Non so cosa stia accadendo sui vostri smartphone (possiedo purtroppo il numero di telefono di uno solo di voi, che non so come vorrà interpretare questa frase) a seguito di questa rivoluzione, di cui senza dubbio solo la mia miopia storica mi impedisce di vedere la portata, ma una veloce statistica fatta dando sguardi quotidiani allo schermo del mio mi dice che la cosa è stata accolta con una certa indifferenza. Sono pochissimi (forse un 2% dei miei contatti) coloro che vedo utilizzare lo “Stato” con una certa frequenza; senza dubbio, molti meno di quelli che, in passato, sceglievano di scrivere qualcosa di personale sotto la propria immagine profilo, qualcosa che andasse a sostituire l'”Hi there! I’m using WhatsApp!” che la app ci scriveva di default (e di cui, per quel ben noto tratto del mio carattere, oggi sento la mancanza, pur non avendolo mai sopportato). Se togliamo coloro che si sono serviti della funzione solo per irriderne l’introduzione, per abbandonarla subito dopo, poi, la percentuale scende ulteriormente; ed è appunto per questo, che mi sento un uomo fortunato: ho incontrato nella mia vita e sono entrato in intimità (almeno, quanto basta per scambiarmi con loro il numero di telefono) con persone che, per la stragrande maggioranza, di questo incredibile tool non sentono il bisogno. Ed io mi trovo bene, con chi si accontenta dell’essenziale (ma che poi, al momento giusto, chiede l’impossibile).

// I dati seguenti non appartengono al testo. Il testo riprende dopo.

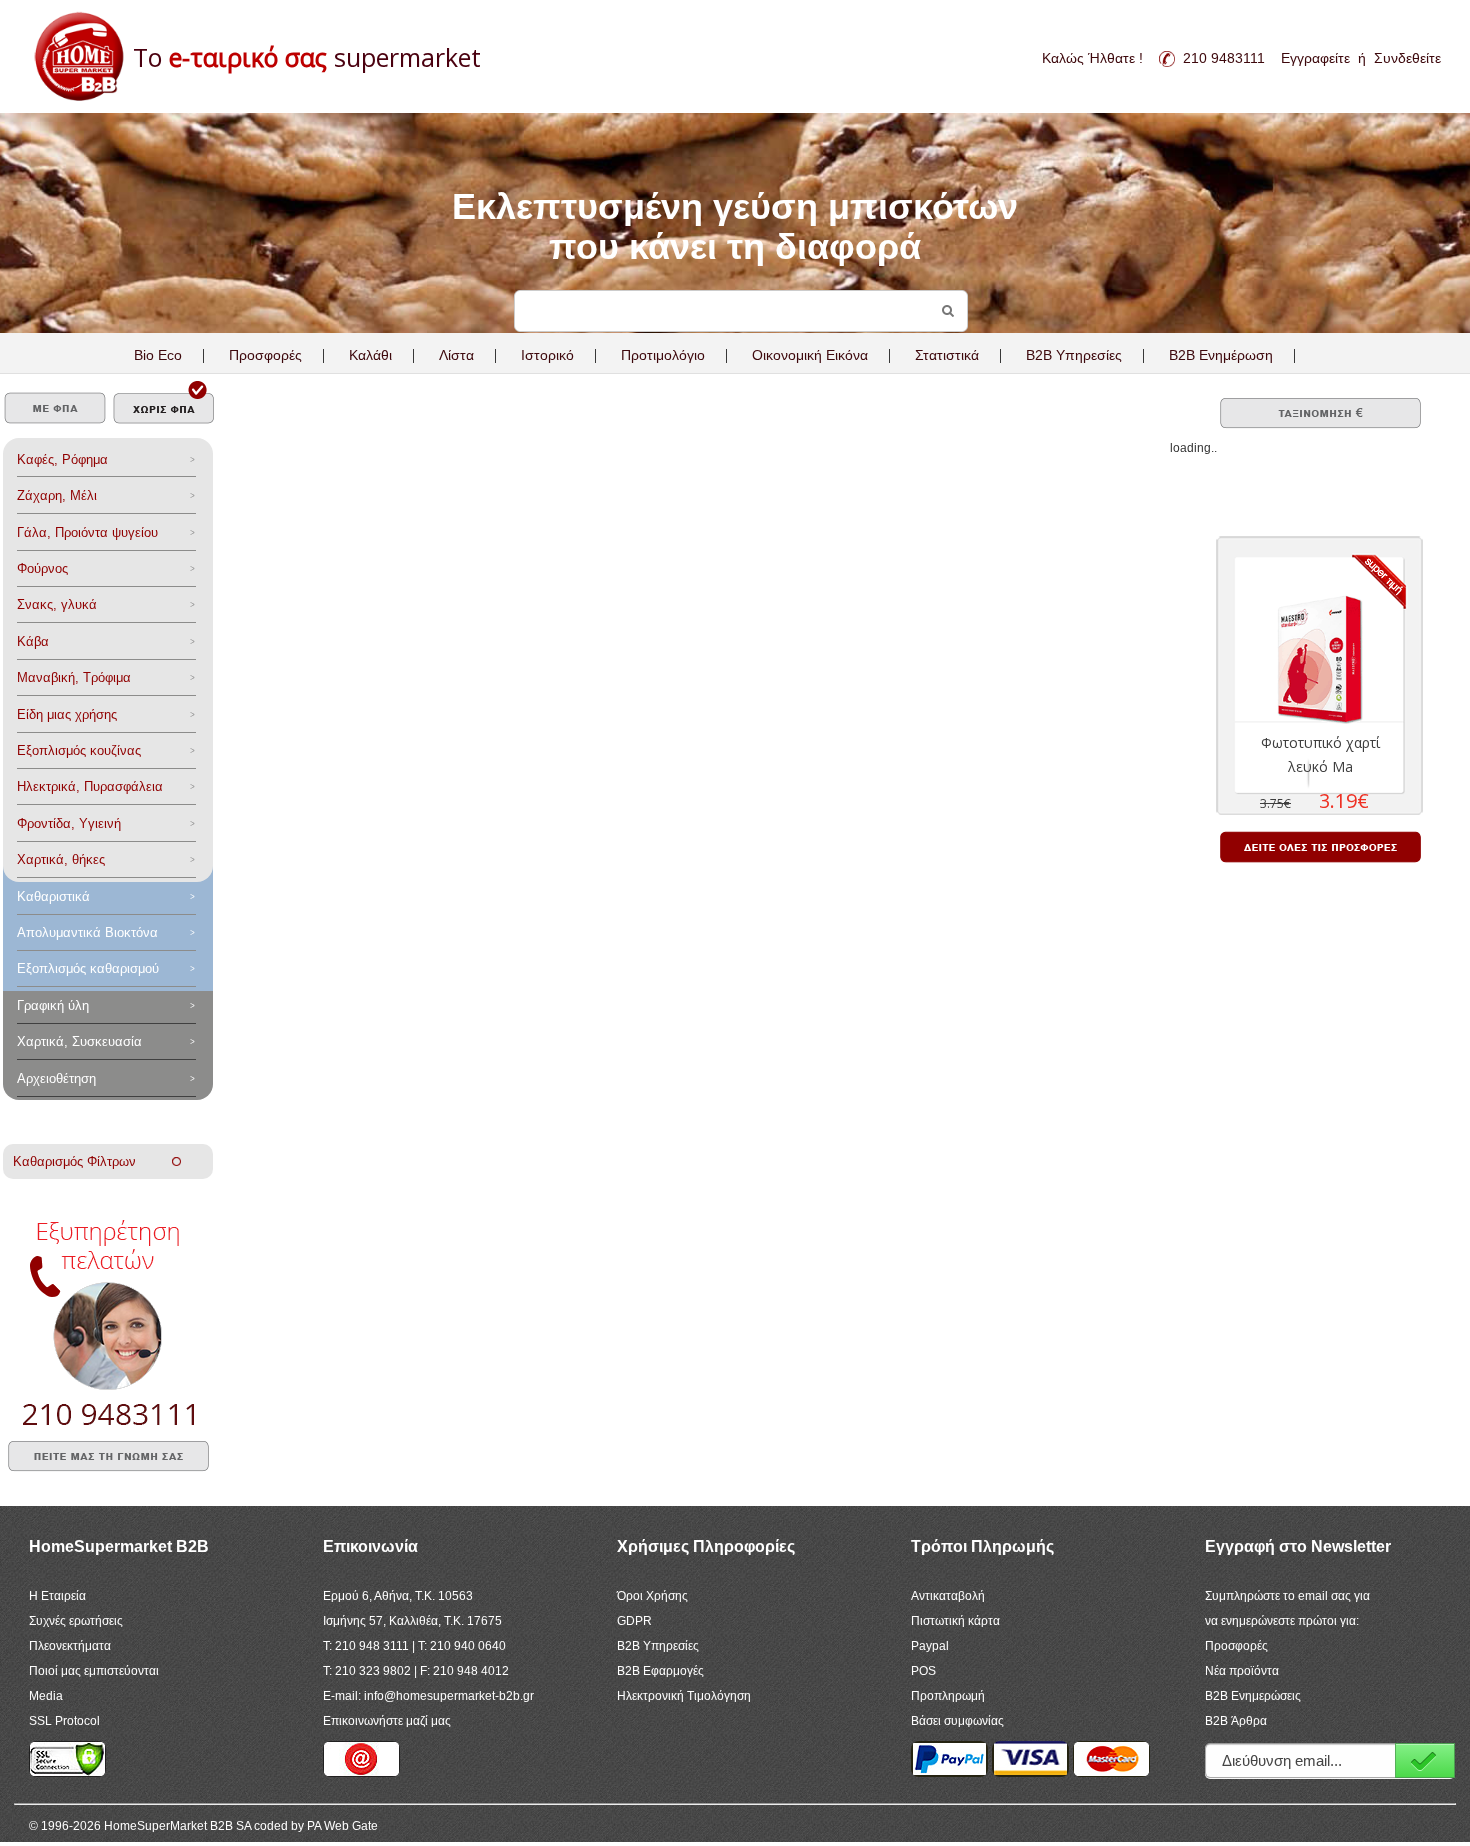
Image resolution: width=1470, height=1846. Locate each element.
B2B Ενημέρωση (1221, 355)
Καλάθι (370, 355)
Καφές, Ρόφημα (62, 459)
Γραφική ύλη (53, 1005)
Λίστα (456, 355)
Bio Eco (158, 355)
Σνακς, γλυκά (57, 604)
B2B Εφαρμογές (660, 1671)
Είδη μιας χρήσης (67, 714)
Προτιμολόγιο (663, 355)
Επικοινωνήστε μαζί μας (387, 1721)
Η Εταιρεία (57, 1596)
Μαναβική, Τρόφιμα (74, 677)
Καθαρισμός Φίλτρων (92, 1161)
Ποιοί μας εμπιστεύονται (94, 1671)
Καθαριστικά (53, 896)
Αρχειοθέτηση (56, 1078)
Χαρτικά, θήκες (61, 859)
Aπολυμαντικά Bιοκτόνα (87, 932)
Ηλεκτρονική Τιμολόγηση (684, 1696)
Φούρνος (42, 568)
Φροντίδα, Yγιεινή (69, 823)
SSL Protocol (64, 1721)
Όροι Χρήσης (652, 1596)
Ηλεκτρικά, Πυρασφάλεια (90, 786)
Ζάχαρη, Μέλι (57, 495)
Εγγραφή (1425, 1760)
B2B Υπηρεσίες (658, 1646)
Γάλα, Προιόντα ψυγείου (87, 532)
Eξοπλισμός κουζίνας (79, 750)
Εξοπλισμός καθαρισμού (88, 968)
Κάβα (33, 641)
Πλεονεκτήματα (70, 1646)
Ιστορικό (547, 355)
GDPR (634, 1621)
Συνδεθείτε (1407, 58)
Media (46, 1696)
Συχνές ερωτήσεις (76, 1621)
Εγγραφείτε (1315, 58)
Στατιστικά (947, 355)
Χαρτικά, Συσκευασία (79, 1041)
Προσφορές (265, 355)
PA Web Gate (342, 1826)
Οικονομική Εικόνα (810, 355)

Presumo che molti di loro intuiscano questa mia stima; presumo pure che, intuendone i motivi, debbano essere rimasti piuttosto stupiti. Non ricordo infatti esattamente quando ma, qualche giorno fa, alle 00.00 esatte (perché il senso del ridicolo mi fa difetto, ma non quello del teatro), anche io ho inviato per l’etere qualcosa, affidandolo a questo “Stato” cui avevo guardato, fino a quel momento, con diffidenza.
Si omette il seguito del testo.